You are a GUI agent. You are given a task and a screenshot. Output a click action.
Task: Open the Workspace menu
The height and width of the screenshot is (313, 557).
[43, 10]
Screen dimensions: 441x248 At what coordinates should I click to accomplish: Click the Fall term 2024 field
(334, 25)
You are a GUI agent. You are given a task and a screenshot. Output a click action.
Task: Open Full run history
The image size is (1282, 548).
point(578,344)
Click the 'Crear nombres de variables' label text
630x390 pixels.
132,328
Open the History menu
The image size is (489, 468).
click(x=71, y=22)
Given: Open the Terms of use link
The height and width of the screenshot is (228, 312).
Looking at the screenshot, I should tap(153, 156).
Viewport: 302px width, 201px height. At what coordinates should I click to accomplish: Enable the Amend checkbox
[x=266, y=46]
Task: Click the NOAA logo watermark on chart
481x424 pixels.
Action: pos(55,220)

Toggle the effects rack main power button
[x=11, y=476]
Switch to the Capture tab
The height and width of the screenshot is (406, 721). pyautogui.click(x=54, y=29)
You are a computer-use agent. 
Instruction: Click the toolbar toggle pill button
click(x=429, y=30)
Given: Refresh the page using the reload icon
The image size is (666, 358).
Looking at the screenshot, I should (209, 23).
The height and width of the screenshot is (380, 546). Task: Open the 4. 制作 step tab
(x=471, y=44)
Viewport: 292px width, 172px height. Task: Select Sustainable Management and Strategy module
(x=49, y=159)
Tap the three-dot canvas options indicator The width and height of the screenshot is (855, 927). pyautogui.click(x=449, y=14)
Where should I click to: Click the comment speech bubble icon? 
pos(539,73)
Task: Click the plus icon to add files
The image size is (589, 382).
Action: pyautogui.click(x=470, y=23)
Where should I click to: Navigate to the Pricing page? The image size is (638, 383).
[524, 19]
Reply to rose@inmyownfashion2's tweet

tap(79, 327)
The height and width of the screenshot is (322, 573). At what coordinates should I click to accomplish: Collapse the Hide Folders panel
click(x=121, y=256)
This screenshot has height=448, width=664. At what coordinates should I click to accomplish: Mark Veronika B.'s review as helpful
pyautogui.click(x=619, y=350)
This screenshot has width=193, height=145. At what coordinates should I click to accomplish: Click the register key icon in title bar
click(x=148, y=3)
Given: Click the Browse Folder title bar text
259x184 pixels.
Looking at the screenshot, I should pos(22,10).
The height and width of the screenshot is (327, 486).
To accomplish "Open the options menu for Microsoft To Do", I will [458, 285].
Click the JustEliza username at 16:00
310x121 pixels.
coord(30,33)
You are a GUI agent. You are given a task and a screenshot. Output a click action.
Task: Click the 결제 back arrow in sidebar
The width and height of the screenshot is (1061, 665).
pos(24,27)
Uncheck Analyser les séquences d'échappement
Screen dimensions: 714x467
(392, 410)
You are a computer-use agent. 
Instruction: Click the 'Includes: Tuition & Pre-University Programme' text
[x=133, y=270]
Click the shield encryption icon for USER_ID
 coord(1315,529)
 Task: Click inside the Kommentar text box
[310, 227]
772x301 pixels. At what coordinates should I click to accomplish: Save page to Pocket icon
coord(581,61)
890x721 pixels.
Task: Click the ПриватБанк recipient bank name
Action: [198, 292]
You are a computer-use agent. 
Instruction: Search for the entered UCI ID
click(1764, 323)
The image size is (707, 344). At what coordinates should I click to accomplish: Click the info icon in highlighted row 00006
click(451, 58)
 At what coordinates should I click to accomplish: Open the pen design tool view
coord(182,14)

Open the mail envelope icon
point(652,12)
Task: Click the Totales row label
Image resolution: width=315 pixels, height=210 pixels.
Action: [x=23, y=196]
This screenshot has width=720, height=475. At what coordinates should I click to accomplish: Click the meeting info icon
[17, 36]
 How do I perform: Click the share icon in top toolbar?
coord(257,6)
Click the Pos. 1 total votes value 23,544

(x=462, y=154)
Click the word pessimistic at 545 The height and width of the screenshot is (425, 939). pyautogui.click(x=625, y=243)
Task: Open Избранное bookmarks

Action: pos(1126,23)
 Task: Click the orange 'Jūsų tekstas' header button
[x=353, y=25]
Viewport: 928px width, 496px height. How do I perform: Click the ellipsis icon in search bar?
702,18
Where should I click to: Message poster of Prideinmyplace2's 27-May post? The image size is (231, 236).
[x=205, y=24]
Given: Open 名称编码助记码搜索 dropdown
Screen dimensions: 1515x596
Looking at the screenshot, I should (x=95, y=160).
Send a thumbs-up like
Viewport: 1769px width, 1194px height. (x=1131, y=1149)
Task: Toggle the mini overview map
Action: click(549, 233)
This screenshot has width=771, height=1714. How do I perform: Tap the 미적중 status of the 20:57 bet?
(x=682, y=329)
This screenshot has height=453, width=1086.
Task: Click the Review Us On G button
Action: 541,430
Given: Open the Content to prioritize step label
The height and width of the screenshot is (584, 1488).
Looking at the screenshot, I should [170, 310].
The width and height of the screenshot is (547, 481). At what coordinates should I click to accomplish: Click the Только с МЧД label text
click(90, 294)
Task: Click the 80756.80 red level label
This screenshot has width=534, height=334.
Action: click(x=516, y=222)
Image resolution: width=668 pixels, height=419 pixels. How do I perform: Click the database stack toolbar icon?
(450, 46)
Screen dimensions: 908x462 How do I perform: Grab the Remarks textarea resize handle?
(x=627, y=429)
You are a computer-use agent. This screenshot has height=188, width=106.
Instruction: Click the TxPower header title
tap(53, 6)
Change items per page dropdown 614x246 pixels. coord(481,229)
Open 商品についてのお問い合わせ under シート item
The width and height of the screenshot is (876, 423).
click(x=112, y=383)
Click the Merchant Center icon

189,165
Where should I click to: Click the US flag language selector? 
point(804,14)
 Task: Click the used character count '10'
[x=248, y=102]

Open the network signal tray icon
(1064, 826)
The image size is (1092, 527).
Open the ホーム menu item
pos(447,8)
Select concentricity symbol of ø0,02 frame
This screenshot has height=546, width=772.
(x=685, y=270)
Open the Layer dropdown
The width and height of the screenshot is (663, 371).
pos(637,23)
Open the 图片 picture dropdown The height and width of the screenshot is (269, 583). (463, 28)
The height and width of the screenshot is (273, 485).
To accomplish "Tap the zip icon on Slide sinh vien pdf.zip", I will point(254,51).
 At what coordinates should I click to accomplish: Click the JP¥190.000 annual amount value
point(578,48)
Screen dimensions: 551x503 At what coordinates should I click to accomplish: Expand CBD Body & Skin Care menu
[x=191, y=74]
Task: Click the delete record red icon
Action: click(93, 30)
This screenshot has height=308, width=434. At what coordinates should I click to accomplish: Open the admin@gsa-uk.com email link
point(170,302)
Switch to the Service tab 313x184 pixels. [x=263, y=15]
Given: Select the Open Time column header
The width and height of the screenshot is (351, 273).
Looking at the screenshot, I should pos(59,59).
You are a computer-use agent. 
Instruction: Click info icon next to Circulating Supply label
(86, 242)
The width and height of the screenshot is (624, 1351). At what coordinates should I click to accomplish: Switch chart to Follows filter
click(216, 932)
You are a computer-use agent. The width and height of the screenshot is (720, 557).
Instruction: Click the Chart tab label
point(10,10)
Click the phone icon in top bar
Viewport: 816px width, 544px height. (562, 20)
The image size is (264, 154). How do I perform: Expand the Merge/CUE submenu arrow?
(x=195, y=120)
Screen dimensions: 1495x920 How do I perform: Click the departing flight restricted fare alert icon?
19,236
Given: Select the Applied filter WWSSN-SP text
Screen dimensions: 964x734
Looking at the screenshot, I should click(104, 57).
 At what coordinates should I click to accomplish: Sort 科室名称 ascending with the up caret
______
▶ _Problem description_: Quote all the records. Keep every word exact.

▶ _Answer to the problem_:
You are a GUI agent. You are given a task and a screenshot. Output a click action.
Task: Open the Workspace menu
The height and width of the screenshot is (313, 557).
[43, 10]
Screen dimensions: 441x248 At what coordinates should I click to accomplish: Click the Fall term 2024 field
(334, 25)
You are a GUI agent. You are given a task and a screenshot. Output a click action.
Task: Open Full run history
The image size is (1282, 548).
point(578,344)
Click the 'Crear nombres de variables' label text
630x390 pixels.
132,328
Open the History menu
The image size is (489, 468).
click(x=71, y=22)
Given: Open the Terms of use link
The height and width of the screenshot is (228, 312).
Looking at the screenshot, I should tap(153, 156).
Viewport: 302px width, 201px height. At what coordinates should I click to accomplish: Enable the Amend checkbox
[x=266, y=46]
Task: Click the NOAA logo watermark on chart
481x424 pixels.
Action: pos(55,220)

Toggle the effects rack main power button
[x=11, y=476]
Switch to the Capture tab
The height and width of the screenshot is (406, 721). pyautogui.click(x=54, y=29)
You are a computer-use agent. 
Instruction: Click the toolbar toggle pill button
click(x=429, y=30)
Given: Refresh the page using the reload icon
The image size is (666, 358).
Looking at the screenshot, I should (209, 23).
The height and width of the screenshot is (380, 546). Task: Open the 4. 制作 step tab
(x=471, y=44)
Viewport: 292px width, 172px height. Task: Select Sustainable Management and Strategy module
(x=49, y=159)
Tap the three-dot canvas options indicator The width and height of the screenshot is (855, 927). pyautogui.click(x=449, y=14)
Where should I click to: Click the comment speech bubble icon? 
pos(539,73)
Task: Click the plus icon to add files
The image size is (589, 382).
Action: pyautogui.click(x=470, y=23)
Where should I click to: Navigate to the Pricing page? The image size is (638, 383).
[524, 19]
Reply to rose@inmyownfashion2's tweet

tap(79, 327)
The height and width of the screenshot is (322, 573). At what coordinates should I click to accomplish: Collapse the Hide Folders panel
click(x=121, y=256)
This screenshot has height=448, width=664. At what coordinates should I click to accomplish: Mark Veronika B.'s review as helpful
pyautogui.click(x=619, y=350)
This screenshot has width=193, height=145. At what coordinates should I click to accomplish: Click the register key icon in title bar
click(x=148, y=3)
Given: Click the Browse Folder title bar text
259x184 pixels.
Looking at the screenshot, I should pos(22,10).
The height and width of the screenshot is (327, 486).
To accomplish "Open the options menu for Microsoft To Do", I will [458, 285].
Click the JustEliza username at 16:00
310x121 pixels.
coord(30,33)
You are a GUI agent. You are given a task and a screenshot. Output a click action.
Task: Click the 결제 back arrow in sidebar
The width and height of the screenshot is (1061, 665).
pos(24,27)
Uncheck Analyser les séquences d'échappement
Screen dimensions: 714x467
(392, 410)
You are a computer-use agent. 
Instruction: Click the 'Includes: Tuition & Pre-University Programme' text
[x=133, y=270]
Click the shield encryption icon for USER_ID
 coord(1315,529)
 Task: Click inside the Kommentar text box
[310, 227]
772x301 pixels. At what coordinates should I click to accomplish: Save page to Pocket icon
coord(581,61)
890x721 pixels.
Task: Click the ПриватБанк recipient bank name
Action: [198, 292]
You are a computer-use agent. 
Instruction: Search for the entered UCI ID
click(1764, 323)
The image size is (707, 344). At what coordinates should I click to accomplish: Click the info icon in highlighted row 00006
click(451, 58)
 At what coordinates should I click to accomplish: Open the pen design tool view
coord(182,14)

Open the mail envelope icon
point(652,12)
Task: Click the Totales row label
Image resolution: width=315 pixels, height=210 pixels.
Action: [x=23, y=196]
This screenshot has width=720, height=475. At what coordinates should I click to accomplish: Click the meeting info icon
[17, 36]
 How do I perform: Click the share icon in top toolbar?
coord(257,6)
Click the Pos. 1 total votes value 23,544

(x=462, y=154)
Click the word pessimistic at 545 The height and width of the screenshot is (425, 939). pyautogui.click(x=625, y=243)
Task: Open Избранное bookmarks

Action: pos(1126,23)
 Task: Click the orange 'Jūsų tekstas' header button
[x=353, y=25]
Viewport: 928px width, 496px height. How do I perform: Click the ellipsis icon in search bar?
702,18
Where should I click to: Message poster of Prideinmyplace2's 27-May post? The image size is (231, 236).
[x=205, y=24]
Given: Open 名称编码助记码搜索 dropdown
Screen dimensions: 1515x596
Looking at the screenshot, I should (x=95, y=160).
Send a thumbs-up like
Viewport: 1769px width, 1194px height. (x=1131, y=1149)
Task: Toggle the mini overview map
Action: click(549, 233)
This screenshot has width=771, height=1714. How do I perform: Tap the 미적중 status of the 20:57 bet?
(x=682, y=329)
This screenshot has height=453, width=1086.
Task: Click the Review Us On G button
Action: 541,430
Given: Open the Content to prioritize step label
The height and width of the screenshot is (584, 1488).
Looking at the screenshot, I should [170, 310].
The width and height of the screenshot is (547, 481). At what coordinates should I click to accomplish: Click the Только с МЧД label text
click(90, 294)
Task: Click the 80756.80 red level label
This screenshot has width=534, height=334.
Action: click(x=516, y=222)
Image resolution: width=668 pixels, height=419 pixels. How do I perform: Click the database stack toolbar icon?
(450, 46)
Screen dimensions: 908x462 How do I perform: Grab the Remarks textarea resize handle?
(x=627, y=429)
You are a computer-use agent. This screenshot has height=188, width=106.
Instruction: Click the TxPower header title
tap(53, 6)
Change items per page dropdown 614x246 pixels. coord(481,229)
Open 商品についてのお問い合わせ under シート item
The width and height of the screenshot is (876, 423).
click(x=112, y=383)
Click the Merchant Center icon

189,165
Where should I click to: Click the US flag language selector? 
point(804,14)
 Task: Click the used character count '10'
[x=248, y=102]

Open the network signal tray icon
(1064, 826)
The image size is (1092, 527).
Open the ホーム menu item
pos(447,8)
Select concentricity symbol of ø0,02 frame
This screenshot has height=546, width=772.
(x=685, y=270)
Open the Layer dropdown
The width and height of the screenshot is (663, 371).
pos(637,23)
Open the 图片 picture dropdown The height and width of the screenshot is (269, 583). (463, 28)
The height and width of the screenshot is (273, 485).
To accomplish "Tap the zip icon on Slide sinh vien pdf.zip", I will point(254,51).
 At what coordinates should I click to accomplish: Click the JP¥190.000 annual amount value
point(578,48)
Screen dimensions: 551x503 At what coordinates should I click to accomplish: Expand CBD Body & Skin Care menu
[x=191, y=74]
Task: Click the delete record red icon
Action: click(93, 30)
This screenshot has height=308, width=434. At what coordinates should I click to accomplish: Open the admin@gsa-uk.com email link
point(170,302)
Switch to the Service tab 313x184 pixels. [x=263, y=15]
Given: Select the Open Time column header
The width and height of the screenshot is (351, 273).
Looking at the screenshot, I should pos(59,59).
You are a computer-use agent. 
Instruction: Click info icon next to Circulating Supply label
(86, 242)
The width and height of the screenshot is (624, 1351). At what coordinates should I click to accomplish: Switch chart to Follows filter
click(216, 932)
You are a computer-use agent. The width and height of the screenshot is (720, 557).
Instruction: Click the Chart tab label
point(10,10)
Click the phone icon in top bar
Viewport: 816px width, 544px height. (562, 20)
The image size is (264, 154). How do I perform: Expand the Merge/CUE submenu arrow?
(x=195, y=120)
Screen dimensions: 1495x920 How do I perform: Click the departing flight restricted fare alert icon?
19,236
Given: Select the Applied filter WWSSN-SP text
Screen dimensions: 964x734
Looking at the screenshot, I should click(104, 57).
 At what coordinates should I click to accomplish: Sort 科室名称 ascending with the up caret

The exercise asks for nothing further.